Hastalığa karşı önlem olarak, yeni doğum yapan
inekleri hasta ineklerden ayırmak ve hasta hayvanlarda kullanılan ekipmanları,
sağlıklı olanlarda kullanmamak gereklidir. Ayrıca buzağılara verilen süt
hastalığın sürüler arasında yayılmasına yol açabilir. Enfekte sütü içen
buzağılarda pnomöni, eklem yangısı ve orta kulak enfeksiyonu şekillenebilir.

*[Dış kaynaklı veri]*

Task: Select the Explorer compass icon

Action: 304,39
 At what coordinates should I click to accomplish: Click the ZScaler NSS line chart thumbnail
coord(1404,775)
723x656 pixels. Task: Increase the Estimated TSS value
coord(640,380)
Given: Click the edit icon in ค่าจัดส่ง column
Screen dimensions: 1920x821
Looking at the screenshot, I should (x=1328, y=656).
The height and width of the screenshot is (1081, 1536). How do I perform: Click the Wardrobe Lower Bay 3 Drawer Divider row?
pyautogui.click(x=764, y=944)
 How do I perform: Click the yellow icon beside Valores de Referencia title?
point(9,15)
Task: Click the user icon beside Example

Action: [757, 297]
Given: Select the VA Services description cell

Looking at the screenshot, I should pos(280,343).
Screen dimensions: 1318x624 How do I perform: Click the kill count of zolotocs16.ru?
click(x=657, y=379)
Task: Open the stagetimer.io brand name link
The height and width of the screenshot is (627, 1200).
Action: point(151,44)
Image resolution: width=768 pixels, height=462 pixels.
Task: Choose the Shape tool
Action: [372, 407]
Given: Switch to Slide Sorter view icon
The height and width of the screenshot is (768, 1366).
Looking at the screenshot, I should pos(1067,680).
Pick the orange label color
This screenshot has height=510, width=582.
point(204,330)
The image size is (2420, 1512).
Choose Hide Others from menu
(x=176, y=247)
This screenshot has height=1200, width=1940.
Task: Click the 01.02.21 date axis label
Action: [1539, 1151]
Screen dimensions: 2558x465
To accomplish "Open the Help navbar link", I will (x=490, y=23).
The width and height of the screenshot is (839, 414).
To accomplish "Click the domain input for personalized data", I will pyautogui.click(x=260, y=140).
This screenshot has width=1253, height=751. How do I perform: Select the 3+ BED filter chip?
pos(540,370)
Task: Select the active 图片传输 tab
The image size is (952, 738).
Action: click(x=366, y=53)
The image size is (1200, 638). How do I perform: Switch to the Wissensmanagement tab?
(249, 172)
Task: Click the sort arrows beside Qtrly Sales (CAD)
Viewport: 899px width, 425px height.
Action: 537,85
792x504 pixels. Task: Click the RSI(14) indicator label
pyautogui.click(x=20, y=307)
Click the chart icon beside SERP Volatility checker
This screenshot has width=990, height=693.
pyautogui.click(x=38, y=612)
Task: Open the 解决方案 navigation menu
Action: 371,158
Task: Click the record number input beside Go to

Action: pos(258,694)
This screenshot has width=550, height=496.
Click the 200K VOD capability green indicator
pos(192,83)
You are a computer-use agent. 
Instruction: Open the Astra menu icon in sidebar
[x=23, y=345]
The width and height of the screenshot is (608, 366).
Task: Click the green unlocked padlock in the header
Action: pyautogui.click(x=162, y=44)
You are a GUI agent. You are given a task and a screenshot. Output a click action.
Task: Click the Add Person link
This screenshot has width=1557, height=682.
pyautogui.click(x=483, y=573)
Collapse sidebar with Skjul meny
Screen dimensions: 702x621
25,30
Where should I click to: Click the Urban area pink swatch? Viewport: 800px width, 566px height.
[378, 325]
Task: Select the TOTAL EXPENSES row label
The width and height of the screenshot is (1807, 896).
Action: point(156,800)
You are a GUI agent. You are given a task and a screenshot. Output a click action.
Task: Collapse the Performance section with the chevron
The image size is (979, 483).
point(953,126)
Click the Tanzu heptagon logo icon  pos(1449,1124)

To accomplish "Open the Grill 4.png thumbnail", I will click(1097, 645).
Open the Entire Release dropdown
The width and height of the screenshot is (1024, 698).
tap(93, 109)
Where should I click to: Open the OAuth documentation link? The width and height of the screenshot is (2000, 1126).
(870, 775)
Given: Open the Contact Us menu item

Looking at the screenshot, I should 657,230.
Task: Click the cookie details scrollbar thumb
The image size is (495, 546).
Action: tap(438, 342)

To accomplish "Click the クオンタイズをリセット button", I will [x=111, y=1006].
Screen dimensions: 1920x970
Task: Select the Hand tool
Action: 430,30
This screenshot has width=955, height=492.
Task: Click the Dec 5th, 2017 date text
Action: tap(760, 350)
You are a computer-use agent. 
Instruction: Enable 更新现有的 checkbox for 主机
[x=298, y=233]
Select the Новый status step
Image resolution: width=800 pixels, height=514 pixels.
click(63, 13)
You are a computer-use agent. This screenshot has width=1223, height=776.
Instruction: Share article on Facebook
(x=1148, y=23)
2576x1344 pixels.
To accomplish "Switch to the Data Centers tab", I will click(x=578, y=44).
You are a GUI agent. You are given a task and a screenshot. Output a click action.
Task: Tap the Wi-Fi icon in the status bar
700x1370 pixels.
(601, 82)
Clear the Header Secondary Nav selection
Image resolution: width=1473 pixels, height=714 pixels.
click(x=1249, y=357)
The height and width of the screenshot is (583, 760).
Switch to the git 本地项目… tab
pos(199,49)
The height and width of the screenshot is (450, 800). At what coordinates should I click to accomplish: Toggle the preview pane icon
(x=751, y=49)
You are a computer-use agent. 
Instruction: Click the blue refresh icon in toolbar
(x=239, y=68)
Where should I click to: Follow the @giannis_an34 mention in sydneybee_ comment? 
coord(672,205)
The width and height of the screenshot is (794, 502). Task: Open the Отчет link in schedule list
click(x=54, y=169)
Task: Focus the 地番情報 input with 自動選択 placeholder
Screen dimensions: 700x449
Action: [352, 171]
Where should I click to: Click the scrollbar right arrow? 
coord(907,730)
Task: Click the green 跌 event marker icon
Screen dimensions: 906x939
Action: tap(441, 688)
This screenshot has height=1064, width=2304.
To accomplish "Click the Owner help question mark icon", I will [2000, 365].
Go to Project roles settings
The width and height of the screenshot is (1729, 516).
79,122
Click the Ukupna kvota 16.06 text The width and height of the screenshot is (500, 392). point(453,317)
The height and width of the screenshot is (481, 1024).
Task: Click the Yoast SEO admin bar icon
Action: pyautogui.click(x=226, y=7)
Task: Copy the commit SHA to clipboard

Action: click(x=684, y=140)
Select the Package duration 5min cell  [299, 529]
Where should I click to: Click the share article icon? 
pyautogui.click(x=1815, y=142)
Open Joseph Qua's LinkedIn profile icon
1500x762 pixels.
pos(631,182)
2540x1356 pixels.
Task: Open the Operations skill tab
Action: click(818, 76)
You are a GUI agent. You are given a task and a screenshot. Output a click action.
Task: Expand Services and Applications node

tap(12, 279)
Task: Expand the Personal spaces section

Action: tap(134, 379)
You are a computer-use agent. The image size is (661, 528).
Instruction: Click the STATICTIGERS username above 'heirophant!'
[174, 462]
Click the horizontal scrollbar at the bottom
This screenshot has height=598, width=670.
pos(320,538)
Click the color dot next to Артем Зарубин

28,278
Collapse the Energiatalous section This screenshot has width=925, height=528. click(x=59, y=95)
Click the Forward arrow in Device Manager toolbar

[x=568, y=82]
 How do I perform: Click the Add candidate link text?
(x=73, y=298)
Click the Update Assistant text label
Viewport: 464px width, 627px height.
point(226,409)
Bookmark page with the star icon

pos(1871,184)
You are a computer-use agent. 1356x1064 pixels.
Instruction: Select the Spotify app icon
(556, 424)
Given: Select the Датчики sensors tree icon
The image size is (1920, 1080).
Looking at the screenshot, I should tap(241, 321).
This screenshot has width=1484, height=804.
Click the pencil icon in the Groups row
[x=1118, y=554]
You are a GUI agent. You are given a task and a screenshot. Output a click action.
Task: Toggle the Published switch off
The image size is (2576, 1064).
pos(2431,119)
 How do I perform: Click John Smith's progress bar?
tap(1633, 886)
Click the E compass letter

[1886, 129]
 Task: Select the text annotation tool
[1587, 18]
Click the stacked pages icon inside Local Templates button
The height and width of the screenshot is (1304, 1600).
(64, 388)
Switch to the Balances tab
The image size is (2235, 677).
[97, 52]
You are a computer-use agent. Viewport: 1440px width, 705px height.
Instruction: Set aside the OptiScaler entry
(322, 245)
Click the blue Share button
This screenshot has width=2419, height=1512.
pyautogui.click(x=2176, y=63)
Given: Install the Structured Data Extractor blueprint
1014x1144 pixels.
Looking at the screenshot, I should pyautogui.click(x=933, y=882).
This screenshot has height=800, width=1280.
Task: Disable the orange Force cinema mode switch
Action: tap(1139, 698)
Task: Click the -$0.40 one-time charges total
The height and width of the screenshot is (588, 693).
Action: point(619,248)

Hastalığın tedavisi olmadığından hastalığın
kontrolünde, enfekte inekleri satın almamak en iyi yoldur. Şayet belirli
aralıkla sürüye yeni inek satın alınıyorsa, ayda bir tank sütü örneklerinden mikrobiyolojik
kültür yapılmalıdır.
Sürü tank sütünün haftada bir kez mikoplazma
yönünden değerlendirilmesi, kontrol önlemlerinin sonuçlarının değerlendirilmesi
açısından önemlidir.
Mikoplazma kaynaklı mastitislerden korunmak için yukarıda belirtilen önlemlerin yanısıra aşı üretilmiştir. Koruyucu amaçlı aşılardan da yararlanılabilir.
Sonuç olarak; mikoplazmalara bağlı meme içi enfeksiyonların yayılması iyi bir sağım hijyeniyle asgariye indirilebilir. Bu amaçla meme başları sağım öncesi ve sonrası mutlaka bir dezenfektan solüsyona daldırılmalıdır. Mikoplazmaya bağlı salgınlarda meme başının dezenfeksiyonu için en çok %0.5-1’lik iyot bazlı ürünler önerilmektedir. Bir inekte sağım tamamlanıp, sağım başlıklarını diğer bir ineğe takmadan önce sağım başlıkları mutlaka dezenfekte edilmelidir. İnek veya düve satın alınacağı zaman büyük özen gösterilmelidir. Sürüye yeni katılacak tüm inek ve düveler, mikoplazma grubu mikroorganizmalar yönünden muayene edilmelidir.